Because header files are simply copied and pasted wherever the
#include
statement is located, there are a lot of things
that can go wrong. The problems only get worse when you realize that
most header files include other header files which then, in turn,
include other header files and so on. What follows is a brief discussion
of some frequent problems with header files and best-practice ways to
get rid of those problems.
One of the most important parts of any programming project is keeping
things well-organized. You should work, as much as you can, to
compartmentalize and organize your code. If you have a data structure,
you should have that data structure and all the helper functions
required to work with it in one place. For example, if you have a data
structure that represents a matrix, you have matrix.h
and
matrix.c
files that contain everything needed to work with
your matrix structure. As much as possible, nothing should directly
access your matrix structure except for the functions or macros in
matrix.h
and matrix.c
. If you do a good job
organizing your code, you can make fairly clean breaks between what
belongs in one file verses another.
It is usually also a good idea to limit what you put in your header files. Not every function needs to be accessible to all of your program.
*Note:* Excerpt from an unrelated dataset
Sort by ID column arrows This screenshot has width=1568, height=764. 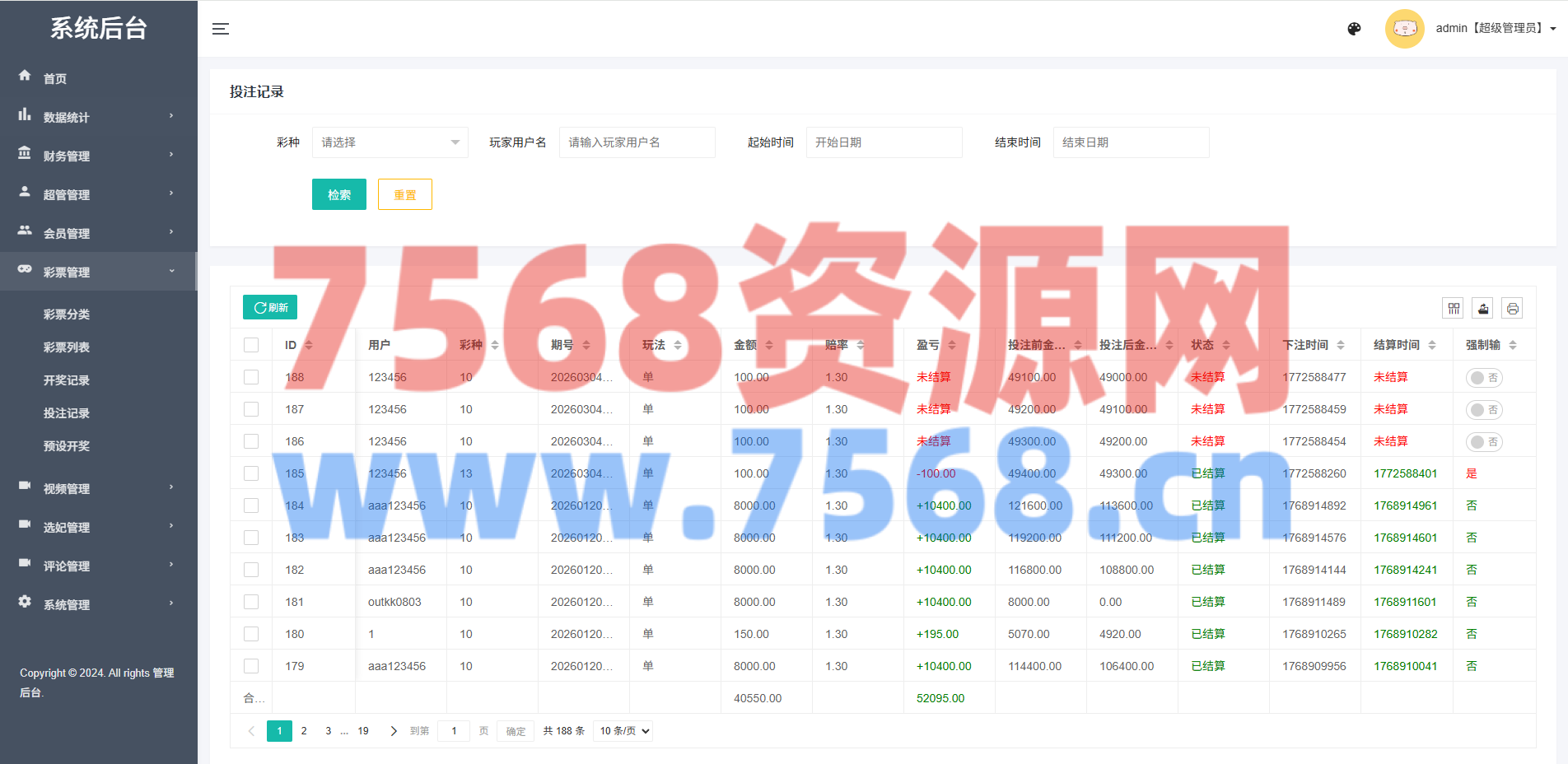click(x=309, y=345)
For example, suppose you are implementing a recursive algorithm. You might have one function for the recursive step and a second wrapper function that handles the base case and calls the recursive function. Most of the time, there is no reason to have a prototype for the recursive function in your header file. The only one of those two functions that the rest of your code has any business interacting with is the wrapper function.
The header files you include (such as stdio.h
) will
contain things like structure definitions, function prototypes, and
possibly even preprocessor macros. In your own header files, you will
also have these things. A name collision is when you
have two things with the same name. In this case the compiler will quit
with an error because there is no way in C to tell two things with the
same name apart. There are a few conventions you can follow that will
help with this problem.
Another thing you can do is to use a namespace. Some
languages provide an explicit concept of a namespace; C does not. The
common way to do namespacing in C is to pick a prefix and then put
prefix_
at the beginning of every function or structure
name to indicate that it belongs to your project and not something else.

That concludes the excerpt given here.